• [Extract to read]

Punisher & Batman - Deadly Knights #446 - Page 26
Somehow Joker peering between the piano and its cover is one of the creepiest Joker panels I have ever seen.

While all this is going on, the Hack-Joust between Microchip and Robin comes to a close, and you see just why he’s the Boy Wonder!

Punisher & Batman - Deadly Knights #446 - Page 27
If your name is Microchip, you’ve sort of got to win your computer battles; it’s all you have got.

Robin seems to think that Batman is missing all of the action, which is sort of like thinking that someone on a boat in the middle of the Pacific Ocean could miss all the water.  Dude, the action is all around him.  Batman being Batman, he jumps right in, with Bat-Bombs flying.

Batman doesn’t recognize Jigsaw based purely on his voice, but he does recognize someone else’s voice despite the cacophony that must be reverberating in this building, what with all the gunfire, explosions, Bat-Bombs, and ninja kicking going on.

Punisher & Batman - Deadly Knights #446 - Page 29
Wouldn’t it be more mysterious if he left his logo off of everything?  On the other hand, I’m totally in for the Bat-Bomb Batman action figure variant.

The world catches fire as Punisher and Batman join forces to get out of this maelstrom, although neither of them seem to be especially happy about it.  Of course, how happy is Punisher supposed to be?  It’s barely 18 seconds into this fight and he has already gotten shot.

Punisher & Batman - Deadly Knights #446 - Page 30
Only The Punisher would call Batman a Boy Scout.

In the midst of all the fighting, Punisher gets Batman some breathing room by, you know, blowing folks away.  This distracts Punisher enough to enable Jigsaw to sneak up on our beloved vigilante, but it also costs Jigsaw dearly…

Punisher & Batman - Deadly Knights #446 - Page 33
Yep, horseshoes and buckshot grenades.  Just like they say, close counts there.

I think there are three moments in this book that everyone was waiting for, and we’re about to hit all three of then in rapid order.  The first one happens right now, as the shit has hit the fan, there are mooks everywhere, and the only thing that can save the day is Batman and Punisher, side-by-side, taking out or taking down every Gotham mobster in sight.

• [Rows]
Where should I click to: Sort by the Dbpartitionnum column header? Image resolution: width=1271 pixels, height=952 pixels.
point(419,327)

---

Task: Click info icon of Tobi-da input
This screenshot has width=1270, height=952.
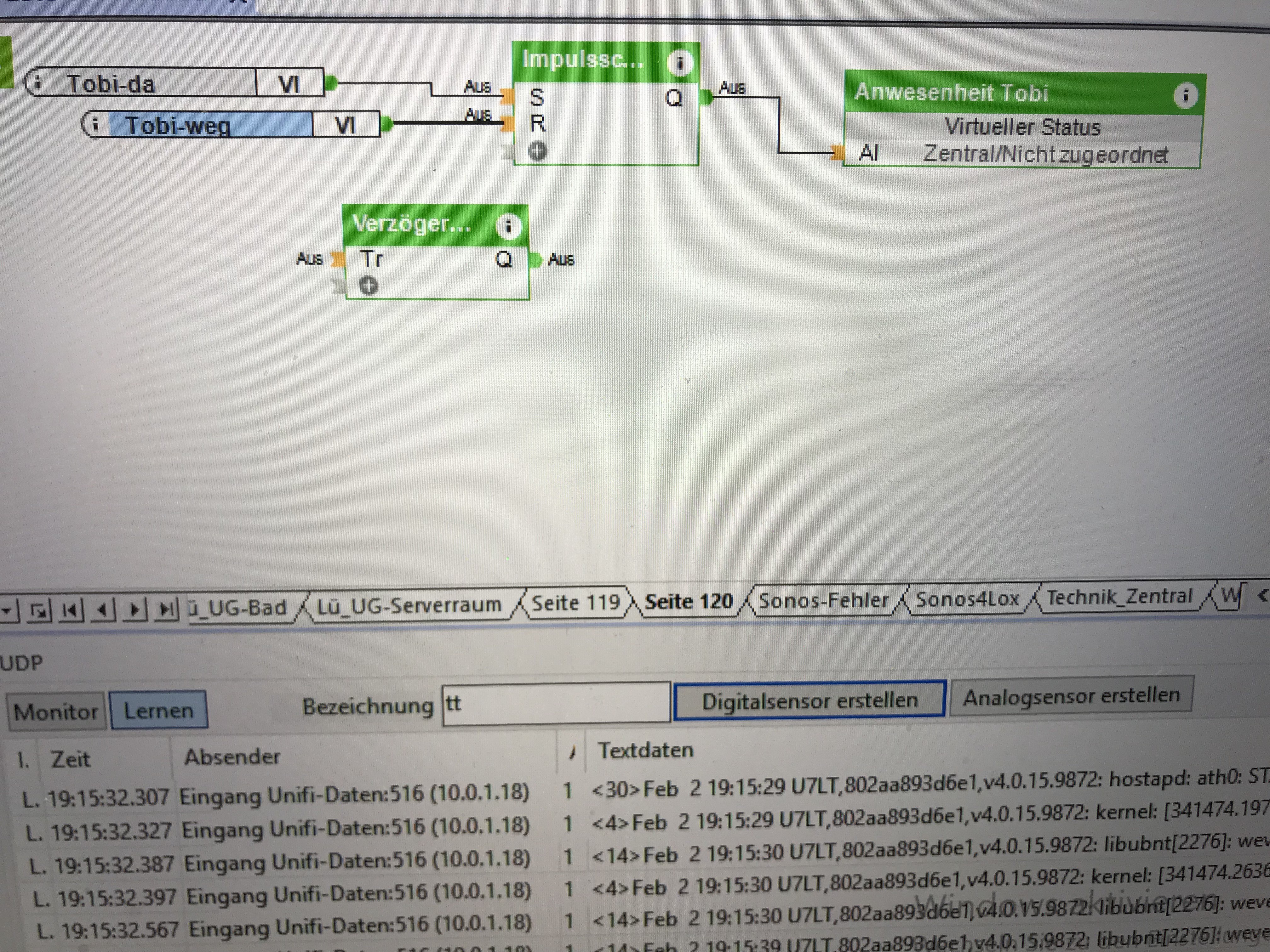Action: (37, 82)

• [Requests]
1. From the comic review, list each thing the text names as contributing to the cacophony in the building.
2. Pick out every line of the records that contains the string "height" and copy each one.

• [Answers to the problems]
1.
gunfire
explosions
Bat-Bombs
ninja kicking

2.
Where should I click to: Sort by the Dbpartitionnum column header? Image resolution: width=1271 pixels, height=952 pixels.
This screenshot has width=1270, height=952.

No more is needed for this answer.